The FIRST-S CubeSat aims to demonstrate a compact fibered interferometer using Lithium Niobate optics for planetary detection by studying exozodiacal light around nearby stars.

Contribution

This paper proposes a novel CubeSat design utilizing fibered nulling interferometry with Lithium Niobate optics for space-based planetary detection.

Findings

Design of a 3U CubeSat with 30 cm baseline interferometer

Feasibility of using Lithium Niobate optics in space missions

Potential to study exozodiacal light in habitable zones

Abstract

The idea behind FIRST (Fibered Imager foR a Single Telescope) is to use single-mode fibers to combine multiple apertures in a pupil plane as such as to synthesize a bigger aperture. The advantages with respect to a pure imager are i) relaxed tolerance on the pointing and cophasing, ii) higher accuracy in phase measurement, and iii) availability of compact, precise, and active single-mode optics like Lithium Niobate. The latter point being a huge asset in the context of a space mission. One of the problems of DARWIN or SIM-like projects was the difficulty to find low cost pathfinders missions. But the fact that Lithium Niobate optic is small and compact makes it easy to test through small nanosats missions. Moreover, they are commonly used in the telecom industry, and have already been tested on communication satellites.

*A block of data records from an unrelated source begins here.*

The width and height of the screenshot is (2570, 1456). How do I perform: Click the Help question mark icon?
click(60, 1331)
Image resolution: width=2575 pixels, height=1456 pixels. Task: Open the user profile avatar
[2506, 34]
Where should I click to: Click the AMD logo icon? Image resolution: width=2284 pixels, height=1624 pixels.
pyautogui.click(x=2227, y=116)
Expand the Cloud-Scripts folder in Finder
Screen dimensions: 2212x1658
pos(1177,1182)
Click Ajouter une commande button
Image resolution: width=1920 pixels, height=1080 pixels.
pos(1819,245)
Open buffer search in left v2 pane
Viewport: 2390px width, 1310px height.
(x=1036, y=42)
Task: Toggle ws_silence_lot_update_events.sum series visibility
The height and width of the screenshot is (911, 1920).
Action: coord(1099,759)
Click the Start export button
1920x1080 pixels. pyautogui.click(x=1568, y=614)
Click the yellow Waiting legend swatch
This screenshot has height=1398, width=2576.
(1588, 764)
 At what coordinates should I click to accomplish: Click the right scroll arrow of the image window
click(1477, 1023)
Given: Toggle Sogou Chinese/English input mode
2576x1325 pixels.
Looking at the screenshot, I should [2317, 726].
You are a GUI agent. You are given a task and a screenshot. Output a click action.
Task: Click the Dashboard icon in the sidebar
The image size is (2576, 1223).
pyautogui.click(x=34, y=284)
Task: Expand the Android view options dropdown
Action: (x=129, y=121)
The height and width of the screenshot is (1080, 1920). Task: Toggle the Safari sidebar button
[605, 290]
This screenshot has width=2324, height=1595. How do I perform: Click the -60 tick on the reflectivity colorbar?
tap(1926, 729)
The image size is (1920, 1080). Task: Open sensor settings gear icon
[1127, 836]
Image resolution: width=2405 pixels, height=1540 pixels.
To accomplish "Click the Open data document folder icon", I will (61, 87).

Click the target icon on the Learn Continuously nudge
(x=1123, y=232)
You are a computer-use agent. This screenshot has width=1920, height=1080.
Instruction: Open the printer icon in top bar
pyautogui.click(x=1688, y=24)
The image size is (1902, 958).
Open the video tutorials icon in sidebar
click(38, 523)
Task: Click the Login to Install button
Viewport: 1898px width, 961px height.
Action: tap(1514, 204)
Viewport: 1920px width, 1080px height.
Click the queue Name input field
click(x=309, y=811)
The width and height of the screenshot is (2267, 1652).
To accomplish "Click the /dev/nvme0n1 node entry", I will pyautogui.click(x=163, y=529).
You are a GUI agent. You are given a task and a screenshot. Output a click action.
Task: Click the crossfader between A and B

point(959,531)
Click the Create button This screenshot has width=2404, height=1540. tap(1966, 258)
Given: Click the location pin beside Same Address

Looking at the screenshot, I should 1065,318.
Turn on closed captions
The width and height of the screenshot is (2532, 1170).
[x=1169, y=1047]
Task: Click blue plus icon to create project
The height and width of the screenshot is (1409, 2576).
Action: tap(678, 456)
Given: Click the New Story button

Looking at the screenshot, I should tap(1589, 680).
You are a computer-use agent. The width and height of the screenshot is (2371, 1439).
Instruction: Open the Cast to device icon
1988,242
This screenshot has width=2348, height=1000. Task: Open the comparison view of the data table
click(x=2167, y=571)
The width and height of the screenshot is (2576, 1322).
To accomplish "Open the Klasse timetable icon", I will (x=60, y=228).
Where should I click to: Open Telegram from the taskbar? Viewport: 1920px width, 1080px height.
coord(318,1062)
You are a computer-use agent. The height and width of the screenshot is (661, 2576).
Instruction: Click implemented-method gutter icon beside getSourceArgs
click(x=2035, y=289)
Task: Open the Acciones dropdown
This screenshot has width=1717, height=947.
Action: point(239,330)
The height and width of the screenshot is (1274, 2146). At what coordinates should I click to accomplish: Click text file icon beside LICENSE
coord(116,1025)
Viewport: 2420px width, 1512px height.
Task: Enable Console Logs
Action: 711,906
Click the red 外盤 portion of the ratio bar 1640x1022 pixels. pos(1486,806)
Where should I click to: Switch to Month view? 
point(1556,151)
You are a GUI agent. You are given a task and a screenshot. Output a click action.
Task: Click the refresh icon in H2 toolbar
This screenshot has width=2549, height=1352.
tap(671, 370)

The idea of the FIRST-S demonstrator is to spatialize a 3U CubeSat with a Lithium Niobate nulling interferometer. The technical challenges of the project are: star tracking, beam combination, and nulling capabilities. The optical baseline of the interferometer would be 30 cm, giving a 2.2 AU spatial resolution at distance of 10 pc. The scientific objective of this mission would be to study the visible emission of exozodiacal light in the habitable zone around the closest stars.